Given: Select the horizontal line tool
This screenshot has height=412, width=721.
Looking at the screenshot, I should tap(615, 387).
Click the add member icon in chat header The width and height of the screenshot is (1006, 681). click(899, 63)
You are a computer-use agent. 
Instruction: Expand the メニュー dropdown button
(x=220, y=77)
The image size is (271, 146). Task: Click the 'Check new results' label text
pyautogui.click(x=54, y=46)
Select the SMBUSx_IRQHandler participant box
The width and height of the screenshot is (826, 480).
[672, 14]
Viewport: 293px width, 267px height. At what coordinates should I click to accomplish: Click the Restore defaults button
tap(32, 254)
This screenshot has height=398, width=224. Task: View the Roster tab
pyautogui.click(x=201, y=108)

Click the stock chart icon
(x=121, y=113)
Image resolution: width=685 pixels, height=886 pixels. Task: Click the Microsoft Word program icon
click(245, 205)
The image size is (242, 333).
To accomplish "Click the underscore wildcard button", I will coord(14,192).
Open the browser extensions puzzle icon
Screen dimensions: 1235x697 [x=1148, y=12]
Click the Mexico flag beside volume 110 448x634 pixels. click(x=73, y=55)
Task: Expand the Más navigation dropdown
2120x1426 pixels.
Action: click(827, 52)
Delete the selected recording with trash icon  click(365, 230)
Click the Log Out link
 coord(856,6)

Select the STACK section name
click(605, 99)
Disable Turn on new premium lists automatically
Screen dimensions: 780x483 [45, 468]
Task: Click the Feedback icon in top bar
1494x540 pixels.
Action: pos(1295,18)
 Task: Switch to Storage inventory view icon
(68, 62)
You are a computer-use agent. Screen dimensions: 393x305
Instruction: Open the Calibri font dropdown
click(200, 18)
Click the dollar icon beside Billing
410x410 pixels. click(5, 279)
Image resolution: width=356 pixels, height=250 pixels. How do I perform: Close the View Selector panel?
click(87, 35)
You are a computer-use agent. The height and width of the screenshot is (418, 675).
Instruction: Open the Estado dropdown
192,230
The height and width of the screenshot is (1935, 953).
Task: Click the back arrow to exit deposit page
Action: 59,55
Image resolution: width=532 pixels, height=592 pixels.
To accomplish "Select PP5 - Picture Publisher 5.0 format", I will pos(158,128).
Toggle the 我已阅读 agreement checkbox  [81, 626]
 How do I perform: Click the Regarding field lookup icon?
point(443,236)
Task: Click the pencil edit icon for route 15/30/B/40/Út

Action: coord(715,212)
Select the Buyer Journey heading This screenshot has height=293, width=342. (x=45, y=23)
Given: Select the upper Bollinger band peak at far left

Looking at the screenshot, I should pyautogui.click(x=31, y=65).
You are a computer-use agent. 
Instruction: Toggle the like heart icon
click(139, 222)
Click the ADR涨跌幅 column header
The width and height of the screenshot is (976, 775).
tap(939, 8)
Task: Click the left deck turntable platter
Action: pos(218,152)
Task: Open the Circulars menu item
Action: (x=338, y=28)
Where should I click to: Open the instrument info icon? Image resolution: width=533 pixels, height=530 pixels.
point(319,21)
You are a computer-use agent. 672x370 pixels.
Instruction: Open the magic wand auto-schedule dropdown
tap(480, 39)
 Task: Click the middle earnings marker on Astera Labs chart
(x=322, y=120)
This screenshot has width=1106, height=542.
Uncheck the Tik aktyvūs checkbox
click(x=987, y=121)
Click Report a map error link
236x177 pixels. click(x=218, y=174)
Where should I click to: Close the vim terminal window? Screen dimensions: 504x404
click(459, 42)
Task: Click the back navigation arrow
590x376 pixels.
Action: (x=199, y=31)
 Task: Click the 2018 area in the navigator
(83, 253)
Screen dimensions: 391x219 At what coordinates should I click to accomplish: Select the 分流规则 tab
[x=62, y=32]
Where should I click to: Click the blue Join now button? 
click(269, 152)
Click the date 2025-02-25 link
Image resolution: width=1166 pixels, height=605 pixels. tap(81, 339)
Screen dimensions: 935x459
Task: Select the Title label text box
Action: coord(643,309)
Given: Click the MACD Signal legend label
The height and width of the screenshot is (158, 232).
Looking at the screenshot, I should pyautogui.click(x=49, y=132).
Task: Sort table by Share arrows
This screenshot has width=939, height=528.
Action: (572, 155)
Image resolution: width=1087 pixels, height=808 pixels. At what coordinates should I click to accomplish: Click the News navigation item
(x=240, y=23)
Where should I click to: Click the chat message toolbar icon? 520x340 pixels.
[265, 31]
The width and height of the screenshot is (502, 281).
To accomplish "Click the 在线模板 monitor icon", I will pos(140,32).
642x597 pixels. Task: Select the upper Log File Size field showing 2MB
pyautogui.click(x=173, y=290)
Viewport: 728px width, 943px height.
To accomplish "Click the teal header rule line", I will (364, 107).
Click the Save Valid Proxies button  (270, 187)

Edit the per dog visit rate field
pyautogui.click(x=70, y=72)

*Your task*:
Could you write out all of the entries precisely as they stand?

*Result*:
Given: Select the horizontal line tool
This screenshot has height=412, width=721.
Looking at the screenshot, I should tap(615, 387).
Click the add member icon in chat header The width and height of the screenshot is (1006, 681). click(899, 63)
You are a computer-use agent. 
Instruction: Expand the メニュー dropdown button
(x=220, y=77)
The image size is (271, 146). Task: Click the 'Check new results' label text
pyautogui.click(x=54, y=46)
Select the SMBUSx_IRQHandler participant box
The width and height of the screenshot is (826, 480).
[672, 14]
Viewport: 293px width, 267px height. At what coordinates should I click to accomplish: Click the Restore defaults button
tap(32, 254)
This screenshot has height=398, width=224. Task: View the Roster tab
pyautogui.click(x=201, y=108)

Click the stock chart icon
(x=121, y=113)
Image resolution: width=685 pixels, height=886 pixels. Task: Click the Microsoft Word program icon
click(245, 205)
The image size is (242, 333).
To accomplish "Click the underscore wildcard button", I will coord(14,192).
Open the browser extensions puzzle icon
Screen dimensions: 1235x697 [x=1148, y=12]
Click the Mexico flag beside volume 110 448x634 pixels. click(x=73, y=55)
Task: Expand the Más navigation dropdown
2120x1426 pixels.
Action: click(827, 52)
Delete the selected recording with trash icon  click(365, 230)
Click the Log Out link
 coord(856,6)

Select the STACK section name
click(605, 99)
Disable Turn on new premium lists automatically
Screen dimensions: 780x483 [45, 468]
Task: Click the Feedback icon in top bar
1494x540 pixels.
Action: pos(1295,18)
 Task: Switch to Storage inventory view icon
(68, 62)
You are a computer-use agent. Screen dimensions: 393x305
Instruction: Open the Calibri font dropdown
click(200, 18)
Click the dollar icon beside Billing
410x410 pixels. click(5, 279)
Image resolution: width=356 pixels, height=250 pixels. How do I perform: Close the View Selector panel?
click(87, 35)
You are a computer-use agent. The height and width of the screenshot is (418, 675).
Instruction: Open the Estado dropdown
192,230
The height and width of the screenshot is (1935, 953).
Task: Click the back arrow to exit deposit page
Action: 59,55
Image resolution: width=532 pixels, height=592 pixels.
To accomplish "Select PP5 - Picture Publisher 5.0 format", I will pos(158,128).
Toggle the 我已阅读 agreement checkbox  [81, 626]
 How do I perform: Click the Regarding field lookup icon?
point(443,236)
Task: Click the pencil edit icon for route 15/30/B/40/Út

Action: coord(715,212)
Select the Buyer Journey heading This screenshot has height=293, width=342. (x=45, y=23)
Given: Select the upper Bollinger band peak at far left

Looking at the screenshot, I should pyautogui.click(x=31, y=65).
You are a computer-use agent. 
Instruction: Toggle the like heart icon
click(139, 222)
Click the ADR涨跌幅 column header
The width and height of the screenshot is (976, 775).
tap(939, 8)
Task: Click the left deck turntable platter
Action: pos(218,152)
Task: Open the Circulars menu item
Action: (x=338, y=28)
Where should I click to: Open the instrument info icon? Image resolution: width=533 pixels, height=530 pixels.
point(319,21)
You are a computer-use agent. 672x370 pixels.
Instruction: Open the magic wand auto-schedule dropdown
tap(480, 39)
 Task: Click the middle earnings marker on Astera Labs chart
(x=322, y=120)
This screenshot has width=1106, height=542.
Uncheck the Tik aktyvūs checkbox
click(x=987, y=121)
Click Report a map error link
236x177 pixels. click(x=218, y=174)
Where should I click to: Close the vim terminal window? Screen dimensions: 504x404
click(459, 42)
Task: Click the back navigation arrow
590x376 pixels.
Action: (x=199, y=31)
 Task: Click the 2018 area in the navigator
(83, 253)
Screen dimensions: 391x219 At what coordinates should I click to accomplish: Select the 分流规则 tab
[x=62, y=32]
Where should I click to: Click the blue Join now button? 
click(269, 152)
Click the date 2025-02-25 link
Image resolution: width=1166 pixels, height=605 pixels. tap(81, 339)
Screen dimensions: 935x459
Task: Select the Title label text box
Action: coord(643,309)
Given: Click the MACD Signal legend label
The height and width of the screenshot is (158, 232).
Looking at the screenshot, I should pyautogui.click(x=49, y=132).
Task: Sort table by Share arrows
This screenshot has width=939, height=528.
Action: (572, 155)
Image resolution: width=1087 pixels, height=808 pixels. At what coordinates should I click to accomplish: Click the News navigation item
(x=240, y=23)
Where should I click to: Click the chat message toolbar icon? 520x340 pixels.
[265, 31]
The width and height of the screenshot is (502, 281).
To accomplish "Click the 在线模板 monitor icon", I will pos(140,32).
642x597 pixels. Task: Select the upper Log File Size field showing 2MB
pyautogui.click(x=173, y=290)
Viewport: 728px width, 943px height.
To accomplish "Click the teal header rule line", I will (364, 107).
Click the Save Valid Proxies button  (270, 187)

Edit the per dog visit rate field
pyautogui.click(x=70, y=72)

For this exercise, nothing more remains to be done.